MPs to examine struggle to access NHS dentistry services
8 December 2022
The Health and Social Care Committee has launched an inquiry into dentistry following a survey that showed 90% of practices across the UK were not accepting new adult NHS patients.
MPs will consider to what extent the current NHS dental contract disincentivises dentists from taking on new patients. They will look at what incentives can be offered by the NHS to recruit and retain dental professionals, also explore the role of training.
They will also explore the possible impact of changes to be introduced next April to make new Integrate Care Systems and Integrated Care Boards responsible for the provision of dental services.
Terms of Reference
The Committee invites written submissions addressing any, or all, of the following points. Evidence should be submitted by Wednesday 25 January 2023. Written evidence should be no more than 3,000 words.
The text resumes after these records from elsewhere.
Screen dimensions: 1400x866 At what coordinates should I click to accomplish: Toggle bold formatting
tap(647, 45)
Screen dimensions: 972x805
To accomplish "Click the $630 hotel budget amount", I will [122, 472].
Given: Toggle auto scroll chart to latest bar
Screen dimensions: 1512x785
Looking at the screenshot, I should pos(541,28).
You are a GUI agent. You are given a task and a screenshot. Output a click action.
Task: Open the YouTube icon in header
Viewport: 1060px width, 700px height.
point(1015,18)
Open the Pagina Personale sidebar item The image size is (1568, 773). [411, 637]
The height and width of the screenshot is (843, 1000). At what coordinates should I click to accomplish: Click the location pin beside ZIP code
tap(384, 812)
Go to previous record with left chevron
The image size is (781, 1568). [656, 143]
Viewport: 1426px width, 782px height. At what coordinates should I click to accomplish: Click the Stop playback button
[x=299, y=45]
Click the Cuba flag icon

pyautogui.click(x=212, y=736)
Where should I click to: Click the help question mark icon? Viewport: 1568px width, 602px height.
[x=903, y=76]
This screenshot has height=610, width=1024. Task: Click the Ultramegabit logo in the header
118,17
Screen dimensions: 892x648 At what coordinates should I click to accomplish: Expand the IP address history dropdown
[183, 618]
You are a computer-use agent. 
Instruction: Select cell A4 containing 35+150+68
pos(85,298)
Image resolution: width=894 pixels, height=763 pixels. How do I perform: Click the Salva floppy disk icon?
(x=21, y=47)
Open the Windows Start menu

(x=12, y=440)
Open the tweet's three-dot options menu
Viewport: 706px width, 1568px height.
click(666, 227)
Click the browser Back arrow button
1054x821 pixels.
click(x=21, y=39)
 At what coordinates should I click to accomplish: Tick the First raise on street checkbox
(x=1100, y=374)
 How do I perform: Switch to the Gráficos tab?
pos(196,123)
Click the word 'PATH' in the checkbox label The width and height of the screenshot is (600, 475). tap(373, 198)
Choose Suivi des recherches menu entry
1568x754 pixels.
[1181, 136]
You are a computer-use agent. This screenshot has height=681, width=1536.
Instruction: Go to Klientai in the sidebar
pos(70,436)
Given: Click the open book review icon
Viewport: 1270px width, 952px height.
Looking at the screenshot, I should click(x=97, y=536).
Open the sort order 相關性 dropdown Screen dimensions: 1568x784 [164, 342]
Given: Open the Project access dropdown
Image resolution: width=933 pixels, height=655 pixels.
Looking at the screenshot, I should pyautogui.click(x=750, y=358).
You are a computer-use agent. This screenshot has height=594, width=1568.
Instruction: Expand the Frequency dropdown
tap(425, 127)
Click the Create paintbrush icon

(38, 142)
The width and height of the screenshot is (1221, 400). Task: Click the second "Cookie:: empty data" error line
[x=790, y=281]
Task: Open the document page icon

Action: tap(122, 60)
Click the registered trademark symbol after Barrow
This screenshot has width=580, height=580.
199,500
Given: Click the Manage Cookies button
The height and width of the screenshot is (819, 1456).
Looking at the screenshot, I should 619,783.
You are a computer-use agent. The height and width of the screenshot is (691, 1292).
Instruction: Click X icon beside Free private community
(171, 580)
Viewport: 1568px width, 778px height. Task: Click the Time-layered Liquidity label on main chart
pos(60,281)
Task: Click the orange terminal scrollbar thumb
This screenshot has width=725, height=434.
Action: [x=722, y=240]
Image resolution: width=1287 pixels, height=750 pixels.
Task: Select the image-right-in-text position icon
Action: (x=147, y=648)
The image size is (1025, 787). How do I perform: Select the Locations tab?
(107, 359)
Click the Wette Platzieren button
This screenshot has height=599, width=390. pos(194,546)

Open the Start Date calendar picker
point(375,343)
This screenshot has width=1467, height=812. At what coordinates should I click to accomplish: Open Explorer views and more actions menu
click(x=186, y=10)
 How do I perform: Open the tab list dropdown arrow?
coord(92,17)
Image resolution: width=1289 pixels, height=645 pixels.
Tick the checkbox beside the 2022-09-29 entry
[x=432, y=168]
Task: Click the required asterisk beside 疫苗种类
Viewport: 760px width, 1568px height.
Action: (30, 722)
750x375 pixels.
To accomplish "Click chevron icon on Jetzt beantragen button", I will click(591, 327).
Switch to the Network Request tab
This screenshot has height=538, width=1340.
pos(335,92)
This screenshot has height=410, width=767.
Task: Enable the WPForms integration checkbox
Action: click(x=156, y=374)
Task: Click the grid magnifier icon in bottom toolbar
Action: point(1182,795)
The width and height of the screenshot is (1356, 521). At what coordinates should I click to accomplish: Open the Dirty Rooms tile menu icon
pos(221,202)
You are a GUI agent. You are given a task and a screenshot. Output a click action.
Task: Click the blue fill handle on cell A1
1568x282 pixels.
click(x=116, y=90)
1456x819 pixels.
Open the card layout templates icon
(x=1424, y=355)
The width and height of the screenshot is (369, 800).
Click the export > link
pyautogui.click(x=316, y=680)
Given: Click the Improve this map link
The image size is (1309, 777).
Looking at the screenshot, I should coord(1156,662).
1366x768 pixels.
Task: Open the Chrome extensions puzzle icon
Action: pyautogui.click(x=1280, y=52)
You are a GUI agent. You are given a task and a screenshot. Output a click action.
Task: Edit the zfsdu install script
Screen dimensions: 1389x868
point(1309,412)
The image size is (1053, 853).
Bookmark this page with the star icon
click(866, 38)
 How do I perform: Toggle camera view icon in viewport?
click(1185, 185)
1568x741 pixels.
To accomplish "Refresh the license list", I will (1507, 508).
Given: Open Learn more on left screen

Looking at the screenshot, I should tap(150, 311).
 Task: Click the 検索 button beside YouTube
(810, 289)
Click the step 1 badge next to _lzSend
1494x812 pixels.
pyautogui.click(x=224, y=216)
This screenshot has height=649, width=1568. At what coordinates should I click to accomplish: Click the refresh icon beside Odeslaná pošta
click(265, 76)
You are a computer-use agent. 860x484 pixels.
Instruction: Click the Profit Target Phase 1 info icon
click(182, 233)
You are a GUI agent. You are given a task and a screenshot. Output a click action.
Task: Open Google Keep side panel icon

- What steps should the Government and NHS England take to improve access to NHS dental services?
- What role should ICSs play in improving dental services in their local area?
- How should inequalities in accessing NHS dental services be addressed?
- Does the NHS dental contract need further reform?
- What incentives should be offered by the NHS to recruit and retain dental professionals, and what is the role of training in this context?
Health and Social Care Committee Chair Steve Brine MP said:
“People resorting to DIY dentistry, even taking out their own teeth without anaesthetic or medical care are stories that should belong to another era yet such events are reported to be happening here today.
Perhaps it’s not surprising when research shows that some parts of the country have become dental deserts and 90% of dental practices have turned away adults wanting to sign up for NHS services.
We’re launching an inquiry to ask why dental treatment is so difficult to find and to establish what the government and NHS England must do to improve access and reduce such unnecessary pain and suffering.”